■ **Your goal**:
Reproduce everything from the line containing "904x793 pixels." down to the line containing "Click the Haha", both included, with every coordinate in the answers multiplied by 2.25 and rounded to the nearest whole number, halves rounded up. Leave all other lines, requests included, unchanged.

■ **Input**:
══════════════════════════════

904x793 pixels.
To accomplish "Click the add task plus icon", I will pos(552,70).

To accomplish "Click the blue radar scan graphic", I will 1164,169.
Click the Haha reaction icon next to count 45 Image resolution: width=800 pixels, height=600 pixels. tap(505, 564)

══════════════════════════════

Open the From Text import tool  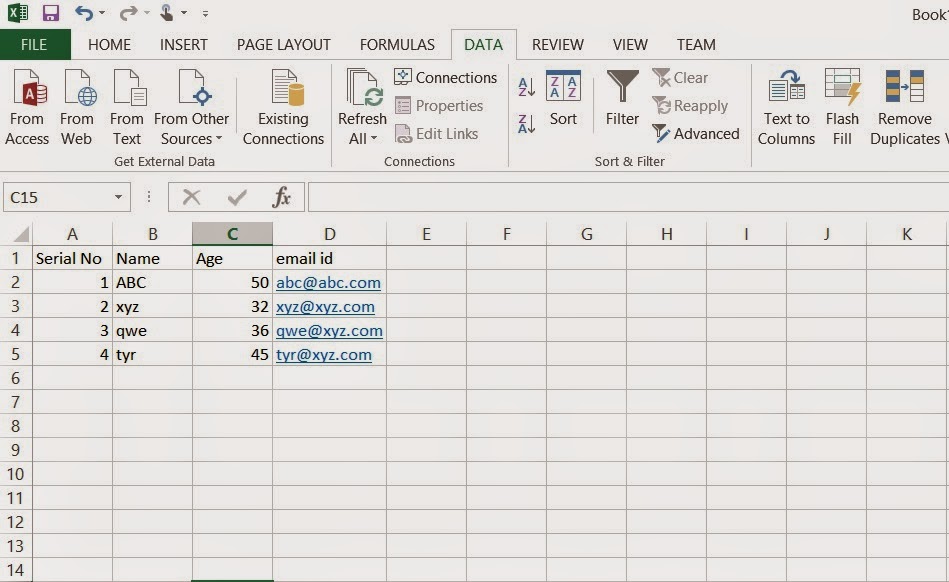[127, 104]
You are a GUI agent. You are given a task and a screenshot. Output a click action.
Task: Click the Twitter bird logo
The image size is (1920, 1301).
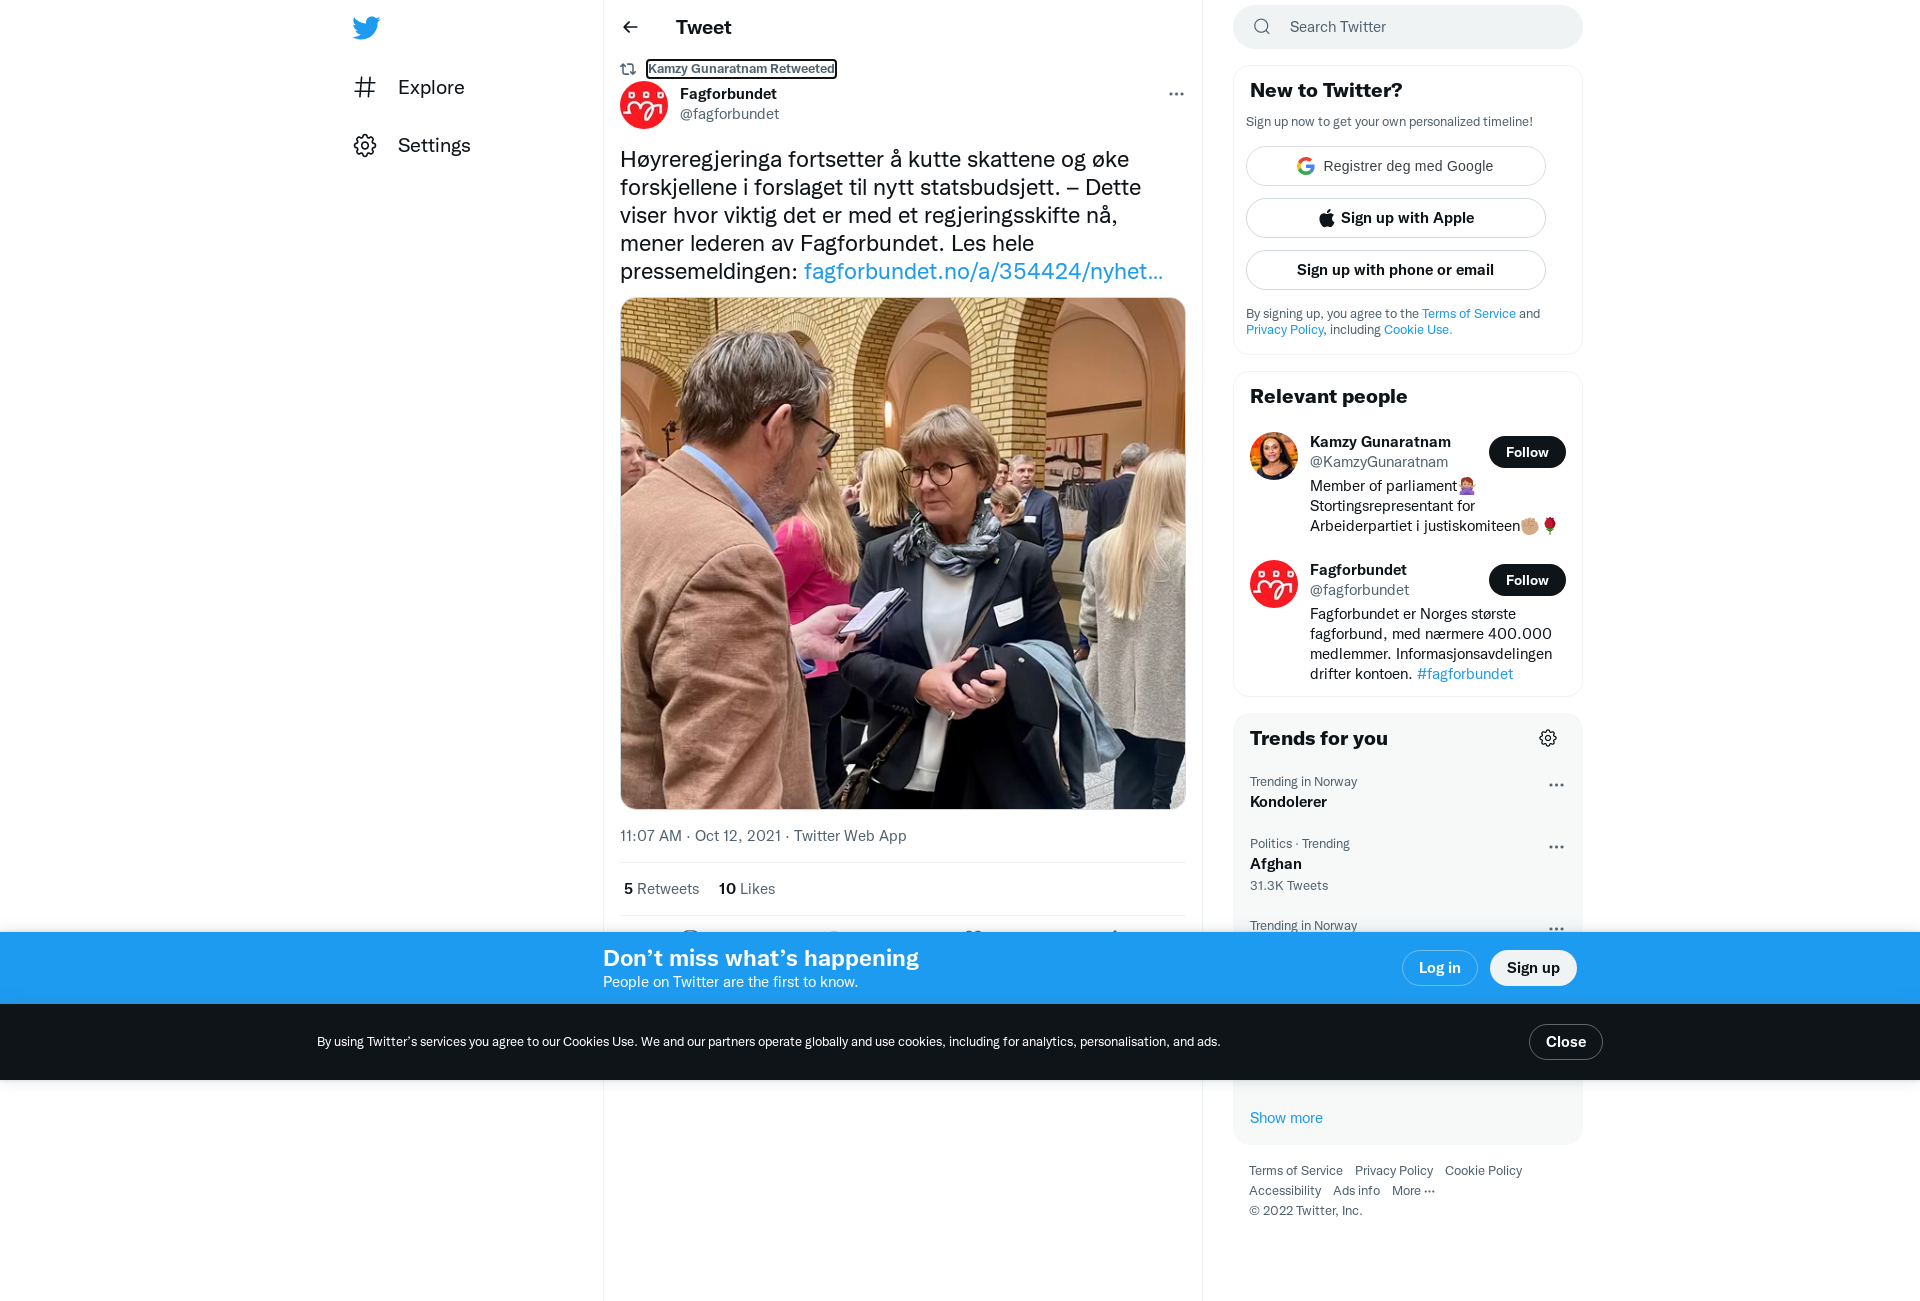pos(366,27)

══════════════════════════════

■ **Task output**:
904x793 pixels.
To accomplish "Click the add task plus icon", I will pos(1242,158).

To accomplish "Click the blue radar scan graphic", I will 2619,380.
Click the Haha reaction icon next to count 45 Image resolution: width=800 pixels, height=600 pixels. tap(1136, 1269)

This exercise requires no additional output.